Problem description:
Write out exactly the lines from the first line of the records below through the line that contains "This screenshot has height=609, width=1568.", and stop there.

(Material shown)

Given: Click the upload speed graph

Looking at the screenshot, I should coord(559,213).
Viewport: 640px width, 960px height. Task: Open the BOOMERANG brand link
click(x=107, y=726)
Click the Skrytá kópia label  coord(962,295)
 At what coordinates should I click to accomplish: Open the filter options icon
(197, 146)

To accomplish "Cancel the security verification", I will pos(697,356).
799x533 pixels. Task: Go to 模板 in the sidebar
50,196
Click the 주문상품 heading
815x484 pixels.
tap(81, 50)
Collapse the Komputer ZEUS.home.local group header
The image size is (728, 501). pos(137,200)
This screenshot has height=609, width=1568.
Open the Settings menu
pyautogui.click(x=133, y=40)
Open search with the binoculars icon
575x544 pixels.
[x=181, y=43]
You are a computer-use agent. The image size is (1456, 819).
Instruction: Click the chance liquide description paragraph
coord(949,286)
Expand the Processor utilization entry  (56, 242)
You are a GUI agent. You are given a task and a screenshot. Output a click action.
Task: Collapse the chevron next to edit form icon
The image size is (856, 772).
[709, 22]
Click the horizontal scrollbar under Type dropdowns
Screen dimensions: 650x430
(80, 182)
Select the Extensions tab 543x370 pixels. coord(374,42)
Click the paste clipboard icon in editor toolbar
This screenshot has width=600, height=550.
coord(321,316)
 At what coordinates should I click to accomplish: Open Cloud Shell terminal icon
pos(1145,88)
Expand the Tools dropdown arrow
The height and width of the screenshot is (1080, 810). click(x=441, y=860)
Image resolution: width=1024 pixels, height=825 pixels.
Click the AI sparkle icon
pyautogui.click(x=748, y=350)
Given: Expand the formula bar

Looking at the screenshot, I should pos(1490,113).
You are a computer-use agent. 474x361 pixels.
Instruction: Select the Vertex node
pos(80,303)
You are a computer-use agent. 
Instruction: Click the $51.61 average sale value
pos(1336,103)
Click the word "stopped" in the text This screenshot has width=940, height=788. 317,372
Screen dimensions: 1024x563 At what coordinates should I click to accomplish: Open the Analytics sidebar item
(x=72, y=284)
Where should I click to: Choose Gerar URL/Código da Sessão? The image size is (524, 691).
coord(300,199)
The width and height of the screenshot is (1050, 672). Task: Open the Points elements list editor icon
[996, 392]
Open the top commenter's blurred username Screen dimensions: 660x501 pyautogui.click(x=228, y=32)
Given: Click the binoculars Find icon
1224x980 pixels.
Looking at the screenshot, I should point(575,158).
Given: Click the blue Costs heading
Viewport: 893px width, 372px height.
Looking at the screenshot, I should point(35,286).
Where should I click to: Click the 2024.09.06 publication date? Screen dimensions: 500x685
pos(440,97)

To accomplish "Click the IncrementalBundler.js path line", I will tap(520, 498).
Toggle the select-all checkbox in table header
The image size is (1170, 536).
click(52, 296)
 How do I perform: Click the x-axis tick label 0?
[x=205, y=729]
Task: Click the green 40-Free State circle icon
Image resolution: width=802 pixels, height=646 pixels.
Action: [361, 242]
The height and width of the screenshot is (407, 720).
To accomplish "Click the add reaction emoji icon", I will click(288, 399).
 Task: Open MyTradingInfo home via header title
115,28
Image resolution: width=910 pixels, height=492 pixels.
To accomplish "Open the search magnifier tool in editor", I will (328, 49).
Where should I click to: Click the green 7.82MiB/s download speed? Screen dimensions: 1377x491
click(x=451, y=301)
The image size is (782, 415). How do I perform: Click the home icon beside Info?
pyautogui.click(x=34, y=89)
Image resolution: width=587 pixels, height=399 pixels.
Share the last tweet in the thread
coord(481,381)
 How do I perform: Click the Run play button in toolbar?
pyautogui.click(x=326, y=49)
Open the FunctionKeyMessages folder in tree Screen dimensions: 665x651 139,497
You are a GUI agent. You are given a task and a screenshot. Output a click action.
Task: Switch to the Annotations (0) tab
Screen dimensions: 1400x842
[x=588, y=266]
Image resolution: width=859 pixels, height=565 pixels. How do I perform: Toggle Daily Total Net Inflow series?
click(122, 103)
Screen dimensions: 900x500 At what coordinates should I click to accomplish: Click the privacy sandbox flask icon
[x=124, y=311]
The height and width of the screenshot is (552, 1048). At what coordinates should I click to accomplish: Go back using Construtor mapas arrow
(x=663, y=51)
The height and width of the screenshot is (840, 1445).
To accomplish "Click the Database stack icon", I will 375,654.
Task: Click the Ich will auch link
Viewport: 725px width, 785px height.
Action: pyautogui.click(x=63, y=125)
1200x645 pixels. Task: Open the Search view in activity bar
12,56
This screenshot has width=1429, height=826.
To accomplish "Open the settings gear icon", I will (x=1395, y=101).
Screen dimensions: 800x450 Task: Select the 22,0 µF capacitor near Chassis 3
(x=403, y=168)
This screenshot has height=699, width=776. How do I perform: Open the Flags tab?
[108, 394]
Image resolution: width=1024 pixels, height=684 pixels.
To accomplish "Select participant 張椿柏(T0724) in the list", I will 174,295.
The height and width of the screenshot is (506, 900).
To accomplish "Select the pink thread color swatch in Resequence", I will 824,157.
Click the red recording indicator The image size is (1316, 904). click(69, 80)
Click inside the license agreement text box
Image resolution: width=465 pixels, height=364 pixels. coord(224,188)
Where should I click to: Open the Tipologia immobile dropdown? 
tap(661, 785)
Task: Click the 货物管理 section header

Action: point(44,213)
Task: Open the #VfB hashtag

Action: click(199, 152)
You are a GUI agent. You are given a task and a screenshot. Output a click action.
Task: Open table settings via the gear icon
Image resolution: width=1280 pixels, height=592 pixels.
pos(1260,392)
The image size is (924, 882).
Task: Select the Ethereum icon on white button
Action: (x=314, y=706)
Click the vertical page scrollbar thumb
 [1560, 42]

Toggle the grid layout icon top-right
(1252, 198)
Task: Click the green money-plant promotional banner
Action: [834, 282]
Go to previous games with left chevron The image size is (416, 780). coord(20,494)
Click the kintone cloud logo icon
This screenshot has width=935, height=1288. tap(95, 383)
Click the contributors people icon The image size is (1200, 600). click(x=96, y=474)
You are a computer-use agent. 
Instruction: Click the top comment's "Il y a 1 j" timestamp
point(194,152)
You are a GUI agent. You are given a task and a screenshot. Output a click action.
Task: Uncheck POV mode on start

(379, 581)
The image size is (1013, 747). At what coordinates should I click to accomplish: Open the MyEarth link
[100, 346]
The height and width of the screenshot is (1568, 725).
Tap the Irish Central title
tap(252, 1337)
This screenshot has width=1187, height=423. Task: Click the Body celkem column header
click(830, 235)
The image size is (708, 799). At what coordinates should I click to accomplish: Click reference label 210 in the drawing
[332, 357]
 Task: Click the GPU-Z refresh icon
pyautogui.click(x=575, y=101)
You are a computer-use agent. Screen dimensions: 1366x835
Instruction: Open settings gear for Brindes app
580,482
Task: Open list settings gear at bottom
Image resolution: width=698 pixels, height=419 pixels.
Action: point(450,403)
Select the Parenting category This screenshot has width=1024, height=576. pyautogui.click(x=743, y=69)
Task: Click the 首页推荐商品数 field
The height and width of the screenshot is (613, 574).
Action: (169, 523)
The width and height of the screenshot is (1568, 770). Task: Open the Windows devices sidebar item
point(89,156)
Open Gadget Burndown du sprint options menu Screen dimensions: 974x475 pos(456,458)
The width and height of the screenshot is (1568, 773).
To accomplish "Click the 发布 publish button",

(End Material shown)

Exercise result:
Given: Click the upload speed graph

Looking at the screenshot, I should coord(559,213).
Viewport: 640px width, 960px height. Task: Open the BOOMERANG brand link
click(x=107, y=726)
Click the Skrytá kópia label  coord(962,295)
 At what coordinates should I click to accomplish: Open the filter options icon
(197, 146)

To accomplish "Cancel the security verification", I will pos(697,356).
799x533 pixels. Task: Go to 模板 in the sidebar
50,196
Click the 주문상품 heading
815x484 pixels.
tap(81, 50)
Collapse the Komputer ZEUS.home.local group header
The image size is (728, 501). pos(137,200)
This screenshot has height=609, width=1568.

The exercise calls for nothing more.